What is required = What do the entries below say? Restate them word for word.

(Source records)
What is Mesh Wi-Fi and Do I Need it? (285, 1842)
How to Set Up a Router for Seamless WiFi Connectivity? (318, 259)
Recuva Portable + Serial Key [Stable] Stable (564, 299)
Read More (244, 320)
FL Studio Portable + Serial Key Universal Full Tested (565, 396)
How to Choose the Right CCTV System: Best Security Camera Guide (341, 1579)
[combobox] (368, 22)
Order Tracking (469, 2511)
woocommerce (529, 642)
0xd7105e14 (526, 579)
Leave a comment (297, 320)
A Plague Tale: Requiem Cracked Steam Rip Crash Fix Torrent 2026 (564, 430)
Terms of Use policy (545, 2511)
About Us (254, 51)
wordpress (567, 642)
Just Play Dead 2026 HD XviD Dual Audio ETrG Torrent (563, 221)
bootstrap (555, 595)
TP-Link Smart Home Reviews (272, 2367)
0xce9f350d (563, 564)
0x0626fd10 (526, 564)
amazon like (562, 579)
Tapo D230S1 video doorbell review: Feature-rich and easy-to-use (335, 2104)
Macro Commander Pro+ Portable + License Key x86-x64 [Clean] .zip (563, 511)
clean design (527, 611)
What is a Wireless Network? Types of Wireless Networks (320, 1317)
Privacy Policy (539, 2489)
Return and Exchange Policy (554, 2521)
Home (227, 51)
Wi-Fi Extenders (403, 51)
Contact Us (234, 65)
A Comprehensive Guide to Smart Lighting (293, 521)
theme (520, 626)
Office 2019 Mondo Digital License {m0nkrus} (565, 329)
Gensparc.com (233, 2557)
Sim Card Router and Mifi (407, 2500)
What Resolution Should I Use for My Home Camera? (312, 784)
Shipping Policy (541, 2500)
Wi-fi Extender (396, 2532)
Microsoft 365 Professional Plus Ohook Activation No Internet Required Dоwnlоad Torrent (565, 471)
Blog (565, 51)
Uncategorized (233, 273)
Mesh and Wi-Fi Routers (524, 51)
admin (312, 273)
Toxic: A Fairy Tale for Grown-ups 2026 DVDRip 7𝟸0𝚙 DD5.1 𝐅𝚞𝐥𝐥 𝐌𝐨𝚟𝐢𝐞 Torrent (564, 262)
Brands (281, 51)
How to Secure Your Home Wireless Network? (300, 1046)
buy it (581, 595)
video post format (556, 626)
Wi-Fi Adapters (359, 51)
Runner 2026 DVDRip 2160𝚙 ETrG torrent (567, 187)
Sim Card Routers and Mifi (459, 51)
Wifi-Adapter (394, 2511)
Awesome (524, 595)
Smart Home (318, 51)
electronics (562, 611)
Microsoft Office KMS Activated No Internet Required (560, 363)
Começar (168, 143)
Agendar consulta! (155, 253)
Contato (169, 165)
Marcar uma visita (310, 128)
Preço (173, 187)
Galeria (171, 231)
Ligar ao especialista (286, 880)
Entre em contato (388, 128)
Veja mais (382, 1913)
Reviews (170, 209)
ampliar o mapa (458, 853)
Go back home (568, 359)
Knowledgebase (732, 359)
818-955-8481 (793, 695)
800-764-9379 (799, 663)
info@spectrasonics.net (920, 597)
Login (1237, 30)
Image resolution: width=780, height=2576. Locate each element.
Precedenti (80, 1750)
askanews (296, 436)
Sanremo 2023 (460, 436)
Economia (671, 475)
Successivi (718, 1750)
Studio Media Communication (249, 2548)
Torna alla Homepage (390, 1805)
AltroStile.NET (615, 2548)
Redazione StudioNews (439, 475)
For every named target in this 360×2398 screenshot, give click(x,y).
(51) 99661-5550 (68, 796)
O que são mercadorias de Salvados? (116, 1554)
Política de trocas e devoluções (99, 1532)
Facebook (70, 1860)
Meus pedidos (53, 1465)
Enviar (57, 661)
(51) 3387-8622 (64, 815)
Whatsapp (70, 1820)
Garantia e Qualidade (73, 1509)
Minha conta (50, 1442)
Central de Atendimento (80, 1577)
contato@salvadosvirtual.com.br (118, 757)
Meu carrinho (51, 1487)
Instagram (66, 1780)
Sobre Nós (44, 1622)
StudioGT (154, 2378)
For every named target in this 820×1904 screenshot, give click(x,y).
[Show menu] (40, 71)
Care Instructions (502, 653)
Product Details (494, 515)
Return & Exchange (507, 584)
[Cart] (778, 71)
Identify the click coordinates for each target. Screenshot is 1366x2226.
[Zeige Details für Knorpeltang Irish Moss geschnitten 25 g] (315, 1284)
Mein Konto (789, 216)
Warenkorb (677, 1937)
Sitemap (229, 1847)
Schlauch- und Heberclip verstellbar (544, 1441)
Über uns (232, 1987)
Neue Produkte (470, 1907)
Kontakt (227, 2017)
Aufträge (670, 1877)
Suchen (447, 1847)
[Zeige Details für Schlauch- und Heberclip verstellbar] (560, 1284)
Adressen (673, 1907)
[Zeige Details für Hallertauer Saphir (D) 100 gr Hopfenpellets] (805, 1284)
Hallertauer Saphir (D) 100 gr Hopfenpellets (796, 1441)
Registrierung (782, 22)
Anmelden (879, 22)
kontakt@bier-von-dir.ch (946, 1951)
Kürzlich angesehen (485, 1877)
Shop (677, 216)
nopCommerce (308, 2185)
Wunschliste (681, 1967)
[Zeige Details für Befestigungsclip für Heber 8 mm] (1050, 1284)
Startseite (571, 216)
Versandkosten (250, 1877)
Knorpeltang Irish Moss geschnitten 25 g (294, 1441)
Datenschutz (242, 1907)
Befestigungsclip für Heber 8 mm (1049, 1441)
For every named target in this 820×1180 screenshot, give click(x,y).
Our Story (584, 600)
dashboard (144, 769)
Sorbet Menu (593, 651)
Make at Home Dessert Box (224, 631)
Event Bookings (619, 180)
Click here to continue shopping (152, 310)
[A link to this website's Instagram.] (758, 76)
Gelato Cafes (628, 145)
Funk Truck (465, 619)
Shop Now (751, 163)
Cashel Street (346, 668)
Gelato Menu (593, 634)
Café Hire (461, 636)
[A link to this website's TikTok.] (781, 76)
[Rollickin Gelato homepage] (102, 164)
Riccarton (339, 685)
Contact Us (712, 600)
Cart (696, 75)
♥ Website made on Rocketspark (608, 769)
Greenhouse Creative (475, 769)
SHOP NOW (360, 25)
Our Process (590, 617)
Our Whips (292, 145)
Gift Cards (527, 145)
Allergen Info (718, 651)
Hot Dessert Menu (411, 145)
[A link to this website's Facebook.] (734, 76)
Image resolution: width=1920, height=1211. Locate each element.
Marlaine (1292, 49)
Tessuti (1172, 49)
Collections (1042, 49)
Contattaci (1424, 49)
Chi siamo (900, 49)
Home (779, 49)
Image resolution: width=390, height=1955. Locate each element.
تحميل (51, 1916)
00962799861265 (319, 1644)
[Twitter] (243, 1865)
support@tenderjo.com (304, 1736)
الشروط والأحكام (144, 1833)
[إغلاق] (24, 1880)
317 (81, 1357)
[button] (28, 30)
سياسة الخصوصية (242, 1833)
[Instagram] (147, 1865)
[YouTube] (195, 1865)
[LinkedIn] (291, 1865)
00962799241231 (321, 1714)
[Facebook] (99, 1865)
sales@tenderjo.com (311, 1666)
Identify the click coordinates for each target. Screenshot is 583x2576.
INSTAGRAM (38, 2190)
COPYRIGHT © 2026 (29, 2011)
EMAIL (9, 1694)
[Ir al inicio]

Your response =
What is Mesh Wi-Fi and Do I Need it? (285, 1842)
How to Set Up a Router for Seamless WiFi Connectivity? (318, 259)
Recuva Portable + Serial Key [Stable] Stable (564, 299)
Read More (244, 320)
FL Studio Portable + Serial Key Universal Full Tested (565, 396)
How to Choose the Right CCTV System: Best Security Camera Guide (341, 1579)
[combobox] (368, 22)
Order Tracking (469, 2511)
woocommerce (529, 642)
0xd7105e14 (526, 579)
Leave a comment (297, 320)
A Plague Tale: Requiem Cracked Steam Rip Crash Fix Torrent 2026 (564, 430)
Terms of Use policy (545, 2511)
About Us (254, 51)
wordpress (567, 642)
Just Play Dead 2026 HD XviD Dual Audio ETrG Torrent (563, 221)
bootstrap (555, 595)
TP-Link Smart Home Reviews (272, 2367)
0xce9f350d (563, 564)
0x0626fd10 (526, 564)
amazon like (562, 579)
Tapo D230S1 video doorbell review: Feature-rich and easy-to-use (335, 2104)
Macro Commander Pro+ Portable + License Key x86-x64 [Clean] .zip (563, 511)
clean design (527, 611)
What is a Wireless Network? Types of Wireless Networks (320, 1317)
Privacy Policy (539, 2489)
Return and Exchange Policy (554, 2521)
Home (227, 51)
Wi-Fi Extenders (403, 51)
Contact Us (234, 65)
A Comprehensive Guide to Smart Lighting (293, 521)
theme (520, 626)
Office 2019 Mondo Digital License {m0nkrus} (565, 329)
Gensparc.com (233, 2557)
Sim Card Router and Mifi (407, 2500)
What Resolution Should I Use for My Home Camera? (312, 784)
Shipping Policy (541, 2500)
Wi-fi Extender (396, 2532)
Microsoft 365 Professional Plus Ohook Activation No Internet Required Dоwnlоad Torrent (565, 471)
Blog (565, 51)
Uncategorized (233, 273)
Mesh and Wi-Fi Routers (524, 51)
admin (312, 273)
Toxic: A Fairy Tale for Grown-ups 2026 DVDRip 7𝟸0𝚙 DD5.1 𝐅𝚞𝐥𝐥 𝐌𝐨𝚟𝐢𝐞 Torrent (564, 262)
Brands (281, 51)
How to Secure Your Home Wireless Network? (300, 1046)
buy it (581, 595)
video post format (556, 626)
Wi-Fi Adapters (359, 51)
Runner 2026 DVDRip 2160𝚙 ETrG torrent (567, 187)
Sim Card Routers and Mifi (459, 51)
Wifi-Adapter (394, 2511)
Awesome (524, 595)
Smart Home (318, 51)
electronics (562, 611)
Microsoft Office KMS Activated No Internet Required (560, 363)
Começar (168, 143)
Agendar consulta! (155, 253)
Contato (169, 165)
Marcar uma visita (310, 128)
Preço (173, 187)
Galeria (171, 231)
Ligar ao especialista (286, 880)
Entre em contato (388, 128)
Veja mais (382, 1913)
Reviews (170, 209)
ampliar o mapa (458, 853)
Go back home (568, 359)
Knowledgebase (732, 359)
818-955-8481 (793, 695)
800-764-9379 (799, 663)
info@spectrasonics.net (920, 597)
Login (1237, 30)
Image resolution: width=780, height=2576. Locate each element.
Precedenti (80, 1750)
askanews (296, 436)
Sanremo 2023 (460, 436)
Economia (671, 475)
Successivi (718, 1750)
Studio Media Communication (249, 2548)
Torna alla Homepage (390, 1805)
AltroStile.NET (615, 2548)
Redazione StudioNews (439, 475)
For every named target in this 360×2398 screenshot, give click(x,y).
(51) 99661-5550 (68, 796)
O que são mercadorias de Salvados? (116, 1554)
Política de trocas e devoluções (99, 1532)
Facebook (70, 1860)
Meus pedidos (53, 1465)
Enviar (57, 661)
(51) 3387-8622 (64, 815)
Whatsapp (70, 1820)
Garantia e Qualidade (73, 1509)
Minha conta (50, 1442)
Central de Atendimento (80, 1577)
contato@salvadosvirtual.com.br (118, 757)
Meu carrinho (51, 1487)
Instagram (66, 1780)
Sobre Nós (44, 1622)
StudioGT (154, 2378)
For every named target in this 820×1904 screenshot, give click(x,y).
[Show menu] (40, 71)
Care Instructions (502, 653)
Product Details (494, 515)
Return & Exchange (507, 584)
[Cart] (778, 71)
Identify the click coordinates for each target. Screenshot is 1366x2226.
[Zeige Details für Knorpeltang Irish Moss geschnitten 25 g] (315, 1284)
Mein Konto (789, 216)
Warenkorb (677, 1937)
Sitemap (229, 1847)
Schlauch- und Heberclip verstellbar (544, 1441)
Über uns (232, 1987)
Neue Produkte (470, 1907)
Kontakt (227, 2017)
Aufträge (670, 1877)
Suchen (447, 1847)
[Zeige Details für Schlauch- und Heberclip verstellbar] (560, 1284)
Adressen (673, 1907)
[Zeige Details für Hallertauer Saphir (D) 100 gr Hopfenpellets] (805, 1284)
Hallertauer Saphir (D) 100 gr Hopfenpellets (796, 1441)
Registrierung (782, 22)
Anmelden (879, 22)
kontakt@bier-von-dir.ch (946, 1951)
Kürzlich angesehen (485, 1877)
Shop (677, 216)
nopCommerce (308, 2185)
Wunschliste (681, 1967)
[Zeige Details für Befestigungsclip für Heber 8 mm] (1050, 1284)
Startseite (571, 216)
Versandkosten (250, 1877)
Knorpeltang Irish Moss geschnitten 25 g (294, 1441)
Datenschutz (242, 1907)
Befestigungsclip für Heber 8 mm (1049, 1441)
For every named target in this 820×1180 screenshot, give click(x,y).
Our Story (584, 600)
dashboard (144, 769)
Sorbet Menu (593, 651)
Make at Home Dessert Box (224, 631)
Event Bookings (619, 180)
Click here to continue shopping (152, 310)
[A link to this website's Instagram.] (758, 76)
Gelato Cafes (628, 145)
Funk Truck (465, 619)
Shop Now (751, 163)
Cashel Street (346, 668)
Gelato Menu (593, 634)
Café Hire (461, 636)
[A link to this website's TikTok.] (781, 76)
[Rollickin Gelato homepage] (102, 164)
Riccarton (339, 685)
Contact Us (712, 600)
Cart (696, 75)
♥ Website made on Rocketspark (608, 769)
Greenhouse Creative (475, 769)
SHOP NOW (360, 25)
Our Process (590, 617)
Our Whips (292, 145)
Gift Cards (527, 145)
Allergen Info (718, 651)
Hot Dessert Menu (411, 145)
[A link to this website's Facebook.] (734, 76)
Image resolution: width=1920, height=1211. Locate each element.
Marlaine (1292, 49)
Tessuti (1172, 49)
Collections (1042, 49)
Contattaci (1424, 49)
Chi siamo (900, 49)
Home (779, 49)
Image resolution: width=390, height=1955. Locate each element.
تحميل (51, 1916)
00962799861265 (319, 1644)
[Twitter] (243, 1865)
support@tenderjo.com (304, 1736)
الشروط والأحكام (144, 1833)
[إغلاق] (24, 1880)
317 (81, 1357)
[button] (28, 30)
سياسة الخصوصية (242, 1833)
[Instagram] (147, 1865)
[YouTube] (195, 1865)
[LinkedIn] (291, 1865)
00962799241231 (321, 1714)
[Facebook] (99, 1865)
sales@tenderjo.com (311, 1666)
Identify the click coordinates for each target. Screenshot is 583x2576.
INSTAGRAM (38, 2190)
COPYRIGHT © 2026 (29, 2011)
EMAIL (9, 1694)
[Ir al inicio]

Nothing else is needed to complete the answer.